Give again only the lines from the line that holds "Task: Click the Вид сравнения column header" to the end of the data, inclusive, omitting all pictures.

Collection entries:

□ □ □

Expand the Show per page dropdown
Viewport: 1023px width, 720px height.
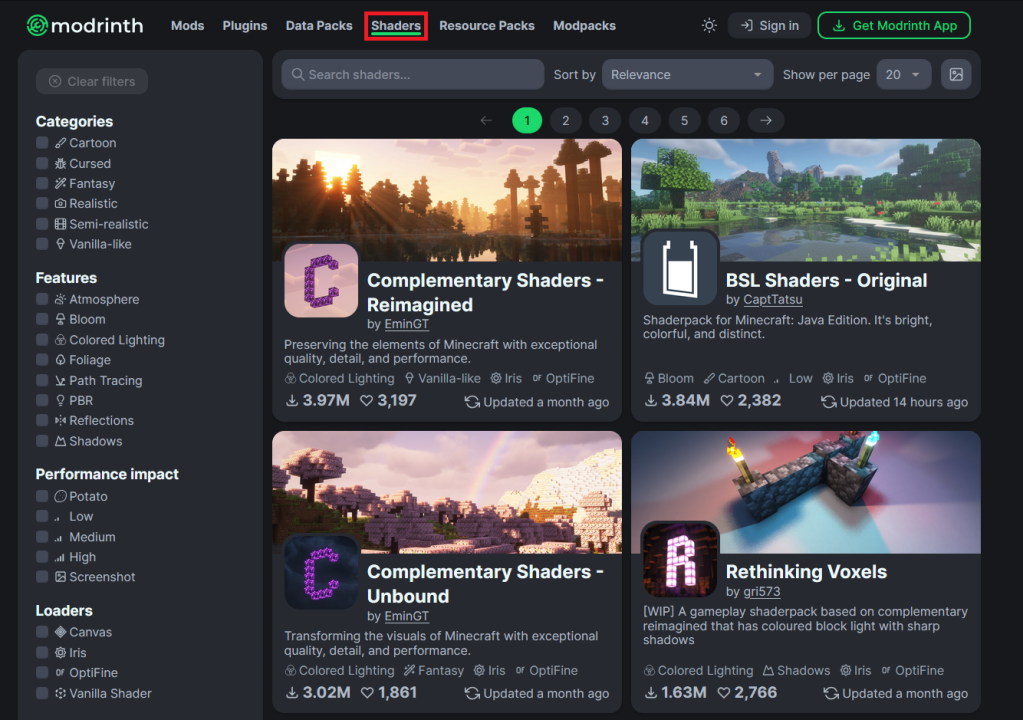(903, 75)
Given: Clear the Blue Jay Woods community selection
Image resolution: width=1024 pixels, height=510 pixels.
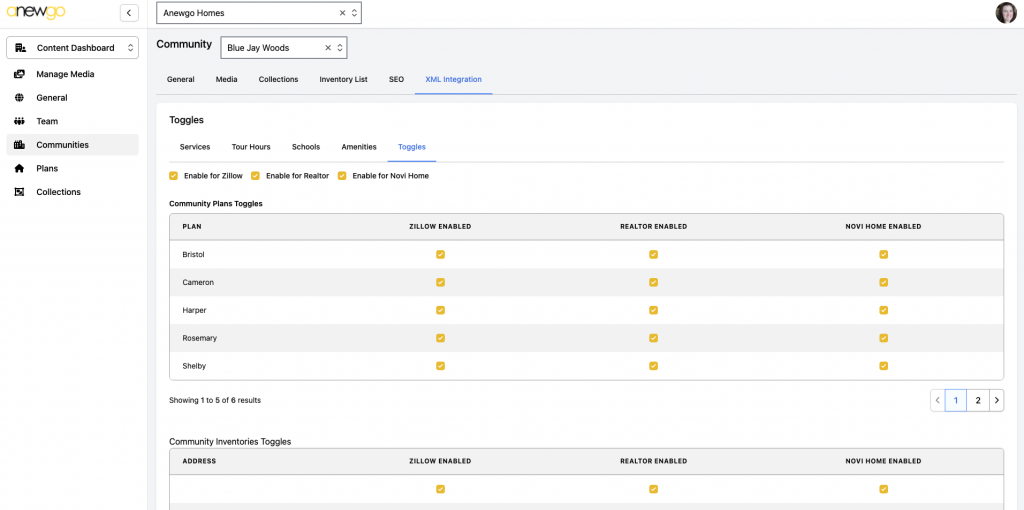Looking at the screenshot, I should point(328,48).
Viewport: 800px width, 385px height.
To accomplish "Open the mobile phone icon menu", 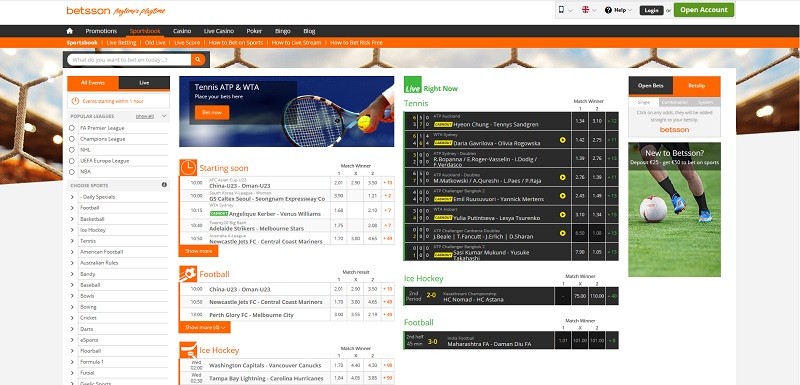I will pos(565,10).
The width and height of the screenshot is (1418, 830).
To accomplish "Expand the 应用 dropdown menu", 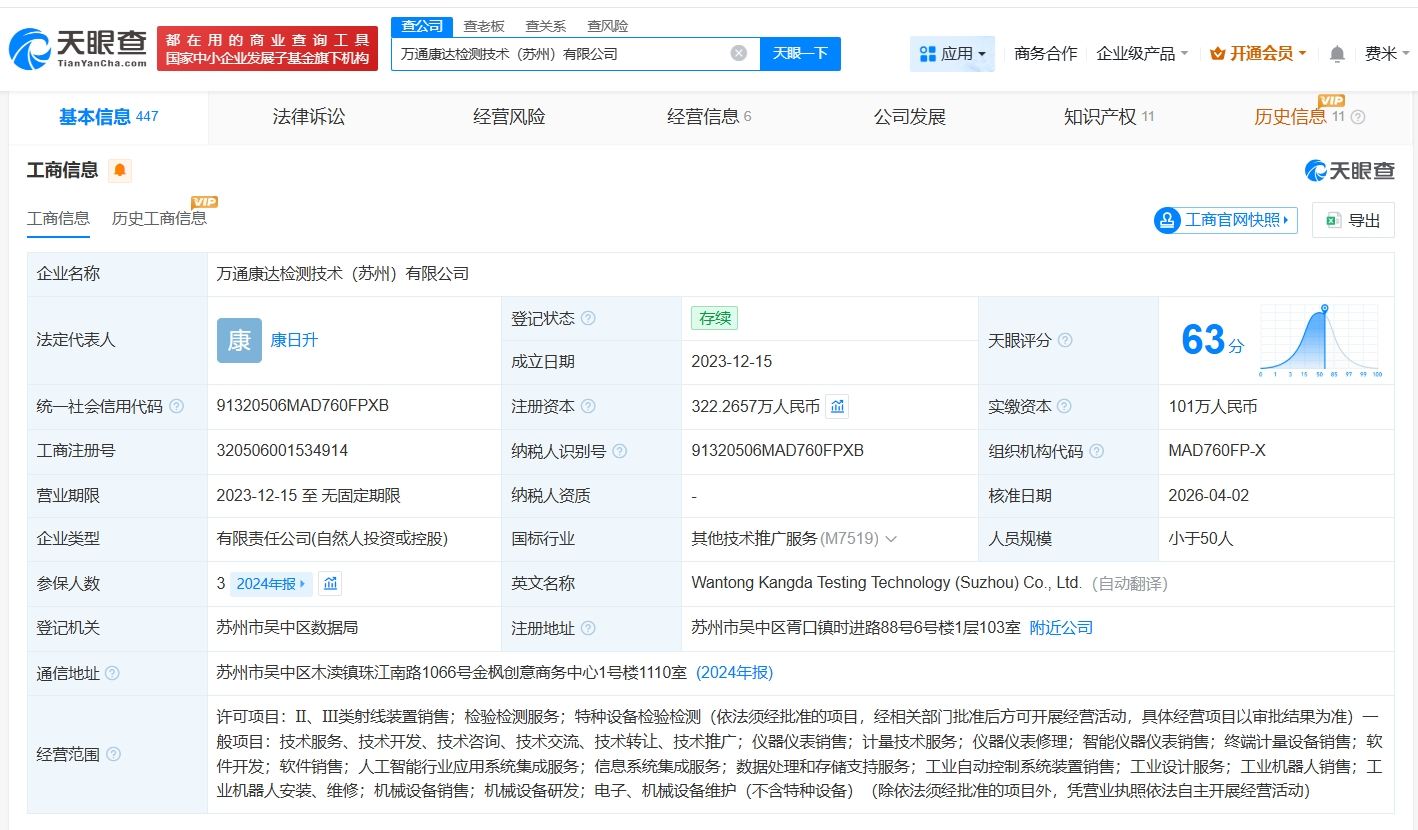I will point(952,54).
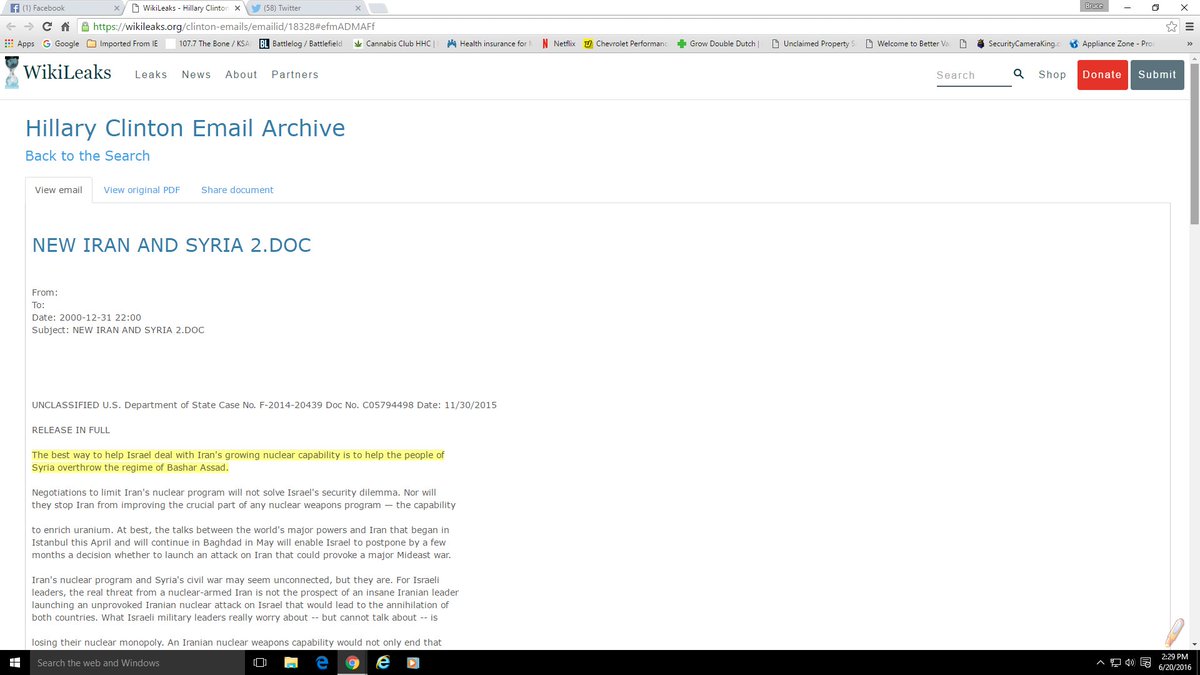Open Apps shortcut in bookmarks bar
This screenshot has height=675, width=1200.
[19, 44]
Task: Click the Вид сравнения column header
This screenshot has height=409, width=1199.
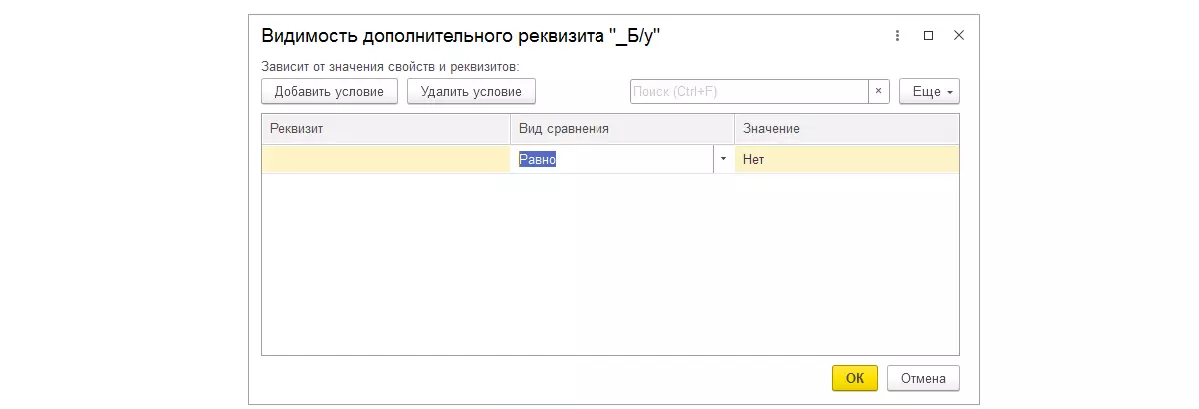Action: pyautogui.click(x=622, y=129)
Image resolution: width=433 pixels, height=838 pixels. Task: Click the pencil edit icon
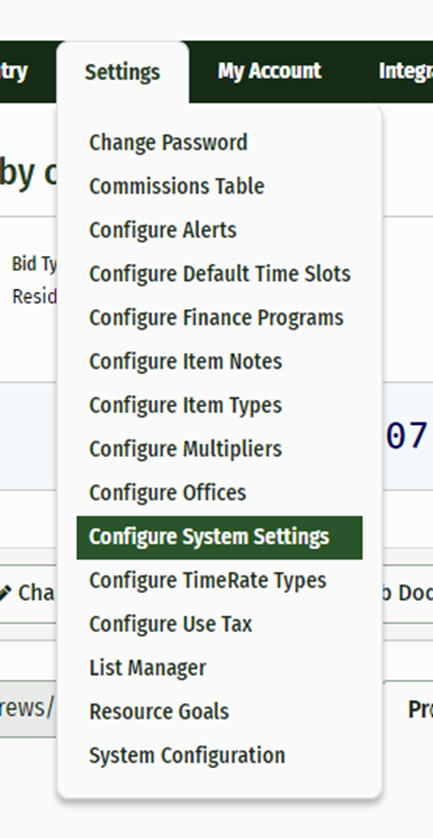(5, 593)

□ □ □

→ **SOLUTION TO THIS TASK**
Task: Click the Вид сравнения column header
This screenshot has height=409, width=1199.
Action: pyautogui.click(x=622, y=129)
Image resolution: width=433 pixels, height=838 pixels. Task: Click the pencil edit icon
(5, 593)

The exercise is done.